Aline falou ainda sobre a sensação de entrar no Maracanã após o casamento: “Entrar no Maracanã depois do meu casamento foi muito especial, porque não tem como eu entrar lá sem lembrar daquele dia. Um dos dias mais importantes da minha vida, sem dúvidas, um dos mais lindos, mais emocionantes… quando eu entro lá eu me sinto parte do estádio, eu sinto que eu faço parte da história dele, porque eu fui a única noiva a casar ali. Então quando eu entro no Maracanã, eu sinto que eu estou em casa, que é meu segundo lar mesmo”.
Outro momento de grande emoção para um torcedor é conhecer um ídolo. Erick Soares, flamenguista apaixonado, viveu esse momento ao conhecer o jogador Zico:
“Quando eu conheci o Zico, eu não conseguia falar. Eu planejei tanta coisa para quando isso acontecesse, falei que ia pedir para gravar vídeo, tirar foto… mas quando eu vi aquele cara que eu via os vídeos, que eu cresci ouvindo minha família falando, eu simplesmente travei”, relembrou.
E a paixão dele pelo esporte não se limitou à modalidade masculina: “Desde que eu me entendo por gente, a minha família é apaixonada por futebol. Minha tia chegou a ter um time de futebol feminino, então já cresci com isso, aprendendo a amar o esporte e sabendo que é para todos. Tem muito isso de ‘futebol não é para mulher’, mas eu cresci sabendo que não é nada disso. Tive a experiência desde novinho de ir aos jogos de futebol feminino e cheguei a conhecer até a Marta.

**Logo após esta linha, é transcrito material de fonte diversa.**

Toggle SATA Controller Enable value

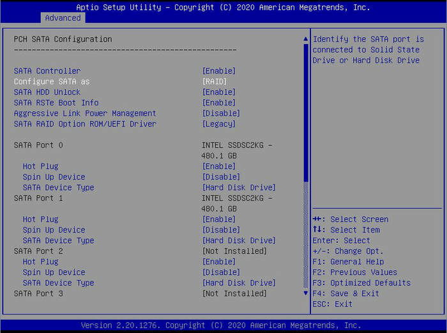click(218, 71)
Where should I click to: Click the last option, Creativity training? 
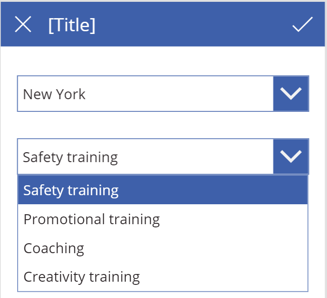pos(163,277)
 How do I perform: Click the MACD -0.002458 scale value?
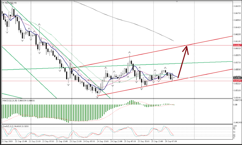point(237,123)
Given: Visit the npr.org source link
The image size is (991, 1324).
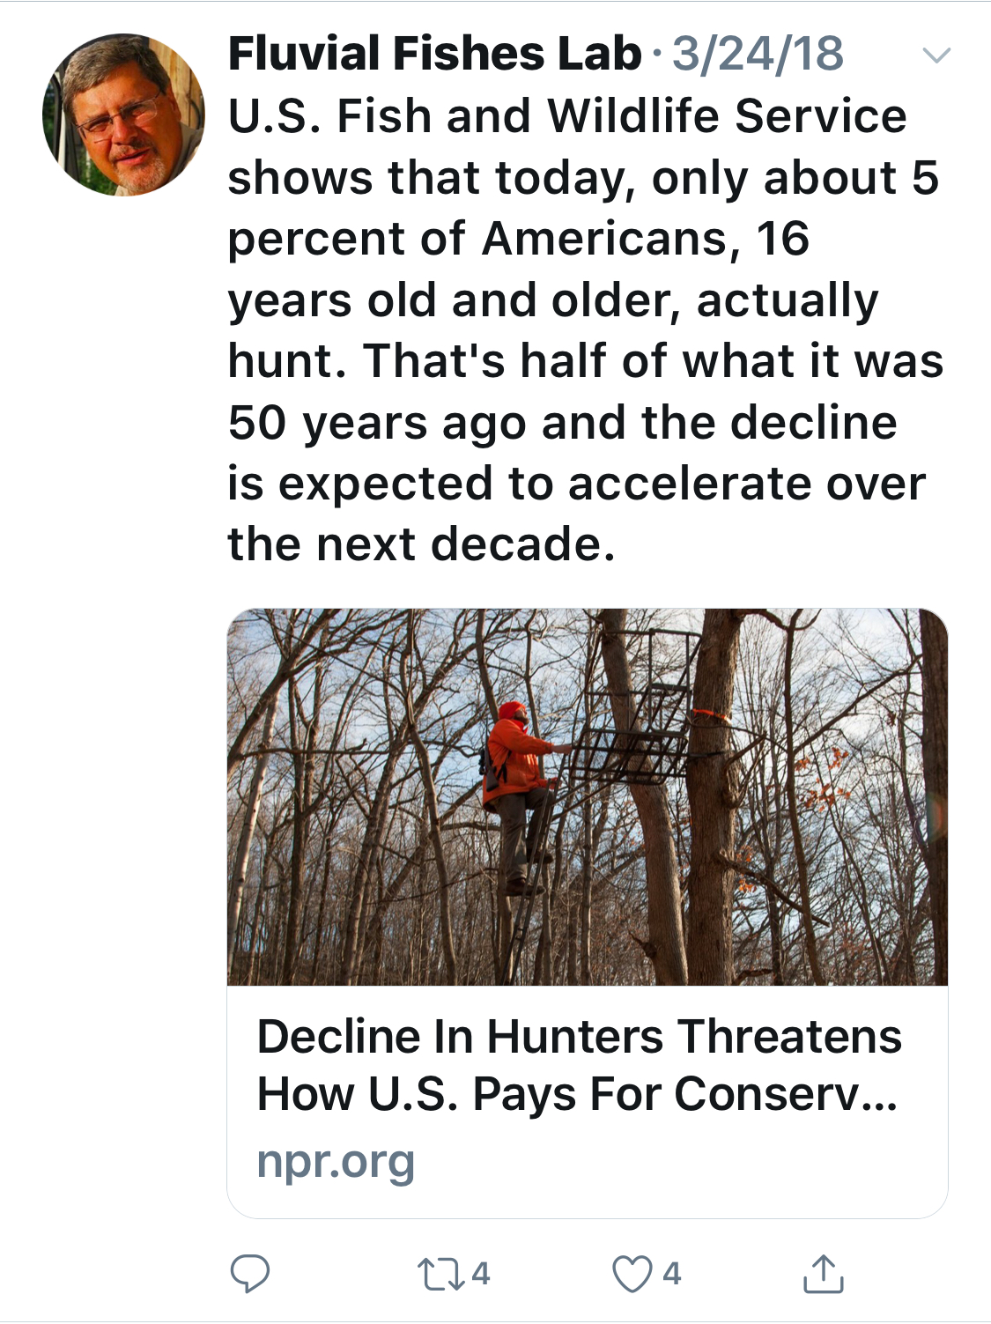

Isso acrescentou muito nessa minha paixão e nesse carinho pelo esporte”.
A mesma emoção que Erick viveu ao conhecer Zico foi sentida pela jornalista e vascaína Lorena Moreira, que até tentou adiar o encontro com o ídolo Edmundo, devido ao nervosismo, mas também viveu esse momento inesquecível.
“Eu era estagiária do Fox Sports e toda sexta-feira o Edmundo ia no meu horário fazer um programa no qual eu ajudava. Eu sempre ficava na sala de controle do programa e ele no estúdio, eram andares diferentes, mas ele sempre ficava resenhando na redação quando terminava. Por meses, eu esperava muito tempo para subir porque não imaginava esbarrar com ele. Uma vez, uma amiga minha, ‘armou’ com ele que tinha uma vascaína que sempre fugia e tal, aí ela me chamou pra beber água e lá estava o Ed. Eu simplesmente não me movi, fiquei igual uma criança, aí ele apertou meu rosto e tiramos uma foto. A única coisa que consegui falar foi: ‘Obrigada por 97, meu pai agradece sempre’”, lembrou Lorena.
A emoção às vezes é tanta que explode em forma de choro, como disse Marroni Alves, torcedor do Fluminense: “Acho que o momento mais marcante do futebol na minha vida, foi a derrota do Fluminense para a LDU na final da Libertadores de 2008. Se eu fechar meus olhos, me vem a cena do Washington batendo o pênalti, o goleiro da LDU defendendo e o narrador anunciando a LDU campeã. O silêncio no Maracanã e muito choro de frente à televisão. Foi a primeira vez que chorei por futebol. No dia seguinte, haja espírito esportivo para aturar os colegas do colégio”.
Seja no choro ou na alegria, a torcida apoia o clube, independentemente da circunstância. E é exatamente por isso que o futebol é tão apaixonante. Ao passar um dia andando no Rio, é difícil não passar por ao menos uma pessoa vestindo a camisa do time de coração. O motivo é simples: o futebol é uma paixão carioca.